* Recorded information *
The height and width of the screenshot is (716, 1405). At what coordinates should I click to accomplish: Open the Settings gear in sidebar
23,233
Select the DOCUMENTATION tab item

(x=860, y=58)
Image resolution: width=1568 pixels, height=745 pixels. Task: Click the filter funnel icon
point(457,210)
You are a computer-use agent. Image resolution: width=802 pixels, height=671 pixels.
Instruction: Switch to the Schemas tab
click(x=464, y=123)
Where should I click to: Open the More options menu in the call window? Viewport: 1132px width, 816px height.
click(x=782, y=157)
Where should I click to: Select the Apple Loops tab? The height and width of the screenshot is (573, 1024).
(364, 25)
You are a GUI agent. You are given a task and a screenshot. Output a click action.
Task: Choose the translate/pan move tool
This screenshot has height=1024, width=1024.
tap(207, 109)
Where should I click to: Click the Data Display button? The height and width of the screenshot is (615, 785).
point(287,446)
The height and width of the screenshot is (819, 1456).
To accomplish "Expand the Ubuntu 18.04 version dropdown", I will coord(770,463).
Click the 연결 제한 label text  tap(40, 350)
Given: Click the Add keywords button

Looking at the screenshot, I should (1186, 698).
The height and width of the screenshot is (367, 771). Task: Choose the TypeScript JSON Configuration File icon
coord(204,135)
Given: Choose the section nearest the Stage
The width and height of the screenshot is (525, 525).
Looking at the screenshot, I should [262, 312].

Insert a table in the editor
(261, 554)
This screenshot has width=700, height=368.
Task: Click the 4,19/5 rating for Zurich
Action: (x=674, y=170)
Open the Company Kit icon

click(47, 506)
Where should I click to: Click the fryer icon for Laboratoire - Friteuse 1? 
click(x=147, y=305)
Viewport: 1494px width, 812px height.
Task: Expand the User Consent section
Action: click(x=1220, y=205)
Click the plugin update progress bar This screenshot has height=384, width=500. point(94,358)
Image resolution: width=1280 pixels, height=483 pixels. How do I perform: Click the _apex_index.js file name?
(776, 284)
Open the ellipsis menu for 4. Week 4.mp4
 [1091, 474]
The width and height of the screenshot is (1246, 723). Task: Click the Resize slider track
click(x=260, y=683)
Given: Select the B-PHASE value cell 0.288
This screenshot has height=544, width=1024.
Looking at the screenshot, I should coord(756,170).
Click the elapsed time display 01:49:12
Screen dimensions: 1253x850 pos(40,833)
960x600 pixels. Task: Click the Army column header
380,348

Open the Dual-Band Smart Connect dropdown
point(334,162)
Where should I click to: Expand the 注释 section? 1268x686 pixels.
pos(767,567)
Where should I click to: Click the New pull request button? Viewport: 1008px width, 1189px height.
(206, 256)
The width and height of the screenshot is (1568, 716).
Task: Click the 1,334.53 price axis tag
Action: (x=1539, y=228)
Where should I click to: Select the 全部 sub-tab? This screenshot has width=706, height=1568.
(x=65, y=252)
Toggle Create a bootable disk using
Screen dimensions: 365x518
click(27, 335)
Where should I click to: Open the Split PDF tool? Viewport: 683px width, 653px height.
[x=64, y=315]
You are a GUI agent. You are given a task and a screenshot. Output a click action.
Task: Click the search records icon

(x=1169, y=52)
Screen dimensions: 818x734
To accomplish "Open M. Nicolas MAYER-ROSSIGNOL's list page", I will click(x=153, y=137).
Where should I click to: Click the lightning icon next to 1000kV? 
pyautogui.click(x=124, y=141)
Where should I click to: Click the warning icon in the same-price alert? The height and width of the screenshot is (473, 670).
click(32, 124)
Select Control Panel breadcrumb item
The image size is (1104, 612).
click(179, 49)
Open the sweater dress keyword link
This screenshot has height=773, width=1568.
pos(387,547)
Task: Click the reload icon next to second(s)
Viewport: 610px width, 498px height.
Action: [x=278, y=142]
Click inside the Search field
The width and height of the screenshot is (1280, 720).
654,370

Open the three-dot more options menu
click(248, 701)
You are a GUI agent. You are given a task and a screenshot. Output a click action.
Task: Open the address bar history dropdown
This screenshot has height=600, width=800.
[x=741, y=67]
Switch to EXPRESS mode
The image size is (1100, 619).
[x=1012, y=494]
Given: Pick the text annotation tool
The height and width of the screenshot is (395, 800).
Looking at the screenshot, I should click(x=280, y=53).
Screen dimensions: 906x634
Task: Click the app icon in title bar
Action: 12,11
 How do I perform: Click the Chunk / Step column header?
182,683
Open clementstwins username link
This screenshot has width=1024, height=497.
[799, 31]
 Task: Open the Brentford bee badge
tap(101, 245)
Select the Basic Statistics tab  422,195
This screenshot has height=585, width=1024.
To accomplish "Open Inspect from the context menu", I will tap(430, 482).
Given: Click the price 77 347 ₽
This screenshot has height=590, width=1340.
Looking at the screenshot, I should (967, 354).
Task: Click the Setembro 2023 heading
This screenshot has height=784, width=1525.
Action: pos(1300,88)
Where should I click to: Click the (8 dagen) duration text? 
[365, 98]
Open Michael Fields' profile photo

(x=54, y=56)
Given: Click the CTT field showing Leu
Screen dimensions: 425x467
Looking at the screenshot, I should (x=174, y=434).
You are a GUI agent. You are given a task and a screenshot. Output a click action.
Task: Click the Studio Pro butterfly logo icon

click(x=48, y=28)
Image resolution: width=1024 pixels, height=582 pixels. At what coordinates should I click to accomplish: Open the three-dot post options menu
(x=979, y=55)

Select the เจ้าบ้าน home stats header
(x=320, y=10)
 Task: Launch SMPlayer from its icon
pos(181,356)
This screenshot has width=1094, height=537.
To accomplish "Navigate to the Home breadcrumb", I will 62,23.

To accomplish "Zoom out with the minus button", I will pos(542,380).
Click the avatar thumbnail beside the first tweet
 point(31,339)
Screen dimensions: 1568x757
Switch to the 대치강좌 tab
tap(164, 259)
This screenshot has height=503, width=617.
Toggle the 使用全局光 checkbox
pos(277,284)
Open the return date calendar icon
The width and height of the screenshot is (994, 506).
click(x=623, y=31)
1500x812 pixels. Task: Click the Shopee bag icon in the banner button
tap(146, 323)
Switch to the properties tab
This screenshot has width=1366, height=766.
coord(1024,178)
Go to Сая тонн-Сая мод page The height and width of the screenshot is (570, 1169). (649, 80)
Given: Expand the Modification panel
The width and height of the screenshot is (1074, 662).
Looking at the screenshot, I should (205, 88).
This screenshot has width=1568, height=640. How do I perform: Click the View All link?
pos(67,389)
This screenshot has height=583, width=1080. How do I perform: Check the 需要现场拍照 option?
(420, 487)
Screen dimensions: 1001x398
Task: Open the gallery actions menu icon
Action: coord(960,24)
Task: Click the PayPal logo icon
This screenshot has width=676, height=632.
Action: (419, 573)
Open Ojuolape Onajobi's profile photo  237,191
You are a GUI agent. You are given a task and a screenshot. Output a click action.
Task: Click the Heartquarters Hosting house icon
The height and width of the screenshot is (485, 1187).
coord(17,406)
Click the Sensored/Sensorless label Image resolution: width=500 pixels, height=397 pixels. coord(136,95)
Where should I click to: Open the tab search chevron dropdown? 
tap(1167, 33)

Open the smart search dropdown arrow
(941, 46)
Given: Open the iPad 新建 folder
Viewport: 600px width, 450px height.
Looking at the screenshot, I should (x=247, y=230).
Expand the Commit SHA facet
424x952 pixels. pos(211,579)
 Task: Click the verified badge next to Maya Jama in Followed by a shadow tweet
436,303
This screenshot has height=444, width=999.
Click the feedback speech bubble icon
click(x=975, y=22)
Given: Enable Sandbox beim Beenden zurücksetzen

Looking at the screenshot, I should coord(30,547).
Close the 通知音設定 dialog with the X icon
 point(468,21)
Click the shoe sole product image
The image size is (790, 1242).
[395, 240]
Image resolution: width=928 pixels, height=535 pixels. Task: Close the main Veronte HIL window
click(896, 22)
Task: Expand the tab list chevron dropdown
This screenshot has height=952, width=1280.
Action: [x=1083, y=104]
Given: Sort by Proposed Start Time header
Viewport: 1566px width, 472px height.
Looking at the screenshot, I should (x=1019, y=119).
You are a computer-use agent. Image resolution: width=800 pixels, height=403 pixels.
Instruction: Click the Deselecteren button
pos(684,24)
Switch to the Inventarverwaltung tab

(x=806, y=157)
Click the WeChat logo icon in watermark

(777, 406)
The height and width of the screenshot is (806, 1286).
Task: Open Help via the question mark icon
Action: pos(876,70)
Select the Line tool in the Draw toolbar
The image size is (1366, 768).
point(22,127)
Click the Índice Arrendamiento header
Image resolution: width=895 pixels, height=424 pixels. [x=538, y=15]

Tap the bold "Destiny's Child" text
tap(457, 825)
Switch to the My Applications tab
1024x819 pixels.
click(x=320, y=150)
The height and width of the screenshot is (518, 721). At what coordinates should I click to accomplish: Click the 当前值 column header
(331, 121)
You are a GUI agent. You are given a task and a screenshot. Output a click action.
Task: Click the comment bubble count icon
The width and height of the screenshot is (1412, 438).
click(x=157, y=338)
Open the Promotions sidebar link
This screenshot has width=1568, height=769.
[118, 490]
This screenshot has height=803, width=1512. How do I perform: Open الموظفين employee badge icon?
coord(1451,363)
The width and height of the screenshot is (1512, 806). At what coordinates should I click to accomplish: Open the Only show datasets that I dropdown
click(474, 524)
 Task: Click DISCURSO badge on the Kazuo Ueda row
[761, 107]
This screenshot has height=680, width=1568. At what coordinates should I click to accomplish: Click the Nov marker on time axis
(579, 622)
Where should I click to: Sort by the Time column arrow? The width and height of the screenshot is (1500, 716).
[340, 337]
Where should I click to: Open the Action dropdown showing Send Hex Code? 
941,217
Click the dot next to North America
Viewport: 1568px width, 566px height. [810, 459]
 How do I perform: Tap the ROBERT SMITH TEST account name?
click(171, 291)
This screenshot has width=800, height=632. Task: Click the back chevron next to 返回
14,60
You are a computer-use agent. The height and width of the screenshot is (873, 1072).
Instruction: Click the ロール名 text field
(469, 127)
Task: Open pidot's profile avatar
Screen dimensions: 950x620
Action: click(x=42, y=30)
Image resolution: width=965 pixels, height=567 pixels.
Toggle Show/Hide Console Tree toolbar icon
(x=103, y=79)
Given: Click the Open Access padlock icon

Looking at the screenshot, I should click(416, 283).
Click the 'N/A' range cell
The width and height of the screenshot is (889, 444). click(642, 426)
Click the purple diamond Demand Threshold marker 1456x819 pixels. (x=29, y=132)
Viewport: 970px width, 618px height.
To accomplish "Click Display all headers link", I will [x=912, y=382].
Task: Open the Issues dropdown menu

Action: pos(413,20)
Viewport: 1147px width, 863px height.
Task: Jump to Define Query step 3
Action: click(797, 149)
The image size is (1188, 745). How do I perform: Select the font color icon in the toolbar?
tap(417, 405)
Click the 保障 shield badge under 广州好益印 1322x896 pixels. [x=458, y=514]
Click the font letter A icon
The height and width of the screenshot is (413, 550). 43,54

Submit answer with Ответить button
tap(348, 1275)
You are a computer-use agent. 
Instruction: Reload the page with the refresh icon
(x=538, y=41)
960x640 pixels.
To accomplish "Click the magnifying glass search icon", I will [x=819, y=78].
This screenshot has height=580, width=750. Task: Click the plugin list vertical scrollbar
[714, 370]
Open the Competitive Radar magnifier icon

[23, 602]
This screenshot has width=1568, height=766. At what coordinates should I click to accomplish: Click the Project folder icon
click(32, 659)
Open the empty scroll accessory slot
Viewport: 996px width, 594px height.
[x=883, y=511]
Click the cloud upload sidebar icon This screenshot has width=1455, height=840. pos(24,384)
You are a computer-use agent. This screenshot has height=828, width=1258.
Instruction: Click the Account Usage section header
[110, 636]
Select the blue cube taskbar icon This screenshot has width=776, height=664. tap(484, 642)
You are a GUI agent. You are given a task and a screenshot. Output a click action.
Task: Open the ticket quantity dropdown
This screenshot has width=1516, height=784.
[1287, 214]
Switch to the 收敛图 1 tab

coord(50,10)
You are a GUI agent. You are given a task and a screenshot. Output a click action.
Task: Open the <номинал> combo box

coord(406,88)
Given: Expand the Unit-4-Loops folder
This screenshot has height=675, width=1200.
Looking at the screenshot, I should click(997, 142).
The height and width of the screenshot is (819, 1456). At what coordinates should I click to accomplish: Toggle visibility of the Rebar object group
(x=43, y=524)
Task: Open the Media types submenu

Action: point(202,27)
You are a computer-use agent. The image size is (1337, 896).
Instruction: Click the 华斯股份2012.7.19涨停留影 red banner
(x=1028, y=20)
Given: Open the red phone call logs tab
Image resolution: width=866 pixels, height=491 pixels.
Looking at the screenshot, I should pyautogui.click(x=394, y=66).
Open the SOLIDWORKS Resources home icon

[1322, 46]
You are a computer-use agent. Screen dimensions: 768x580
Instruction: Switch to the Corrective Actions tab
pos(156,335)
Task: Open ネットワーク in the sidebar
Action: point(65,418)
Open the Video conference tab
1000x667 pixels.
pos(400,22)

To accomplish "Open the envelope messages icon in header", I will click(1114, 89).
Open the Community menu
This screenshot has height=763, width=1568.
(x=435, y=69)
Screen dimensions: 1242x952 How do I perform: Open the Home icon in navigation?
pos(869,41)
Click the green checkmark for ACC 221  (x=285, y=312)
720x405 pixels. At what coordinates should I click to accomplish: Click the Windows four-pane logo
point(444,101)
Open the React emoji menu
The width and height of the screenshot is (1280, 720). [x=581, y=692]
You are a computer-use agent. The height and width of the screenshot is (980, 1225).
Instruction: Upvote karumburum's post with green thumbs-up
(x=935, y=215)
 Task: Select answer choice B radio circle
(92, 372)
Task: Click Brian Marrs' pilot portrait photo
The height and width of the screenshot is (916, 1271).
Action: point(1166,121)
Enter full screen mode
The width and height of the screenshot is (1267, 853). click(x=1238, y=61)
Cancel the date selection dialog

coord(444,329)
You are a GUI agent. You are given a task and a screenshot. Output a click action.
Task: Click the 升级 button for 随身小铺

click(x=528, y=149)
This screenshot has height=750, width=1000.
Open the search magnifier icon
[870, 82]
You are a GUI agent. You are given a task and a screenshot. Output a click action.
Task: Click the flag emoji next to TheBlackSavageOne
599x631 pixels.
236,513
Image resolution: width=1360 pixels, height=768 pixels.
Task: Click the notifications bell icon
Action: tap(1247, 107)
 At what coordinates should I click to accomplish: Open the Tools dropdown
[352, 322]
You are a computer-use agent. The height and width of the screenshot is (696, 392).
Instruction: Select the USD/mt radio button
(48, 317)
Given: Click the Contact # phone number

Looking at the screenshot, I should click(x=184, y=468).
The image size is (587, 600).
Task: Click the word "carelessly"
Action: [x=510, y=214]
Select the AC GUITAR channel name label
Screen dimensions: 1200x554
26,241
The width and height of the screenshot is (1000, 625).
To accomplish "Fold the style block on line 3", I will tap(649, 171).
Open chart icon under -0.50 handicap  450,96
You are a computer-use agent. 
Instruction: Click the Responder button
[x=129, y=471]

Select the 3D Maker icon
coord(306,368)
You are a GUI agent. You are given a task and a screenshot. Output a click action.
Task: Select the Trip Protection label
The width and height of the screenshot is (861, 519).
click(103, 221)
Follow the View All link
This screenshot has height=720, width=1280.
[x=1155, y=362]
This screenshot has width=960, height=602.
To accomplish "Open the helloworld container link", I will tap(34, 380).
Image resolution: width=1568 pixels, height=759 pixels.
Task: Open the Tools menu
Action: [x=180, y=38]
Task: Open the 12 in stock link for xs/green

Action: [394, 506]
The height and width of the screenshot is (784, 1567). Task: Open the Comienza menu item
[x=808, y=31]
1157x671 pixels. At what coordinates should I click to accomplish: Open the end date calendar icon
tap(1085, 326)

* What the task asks *
Please say only the number of lines in the data that hold "under".

* Solution to the exercise *
2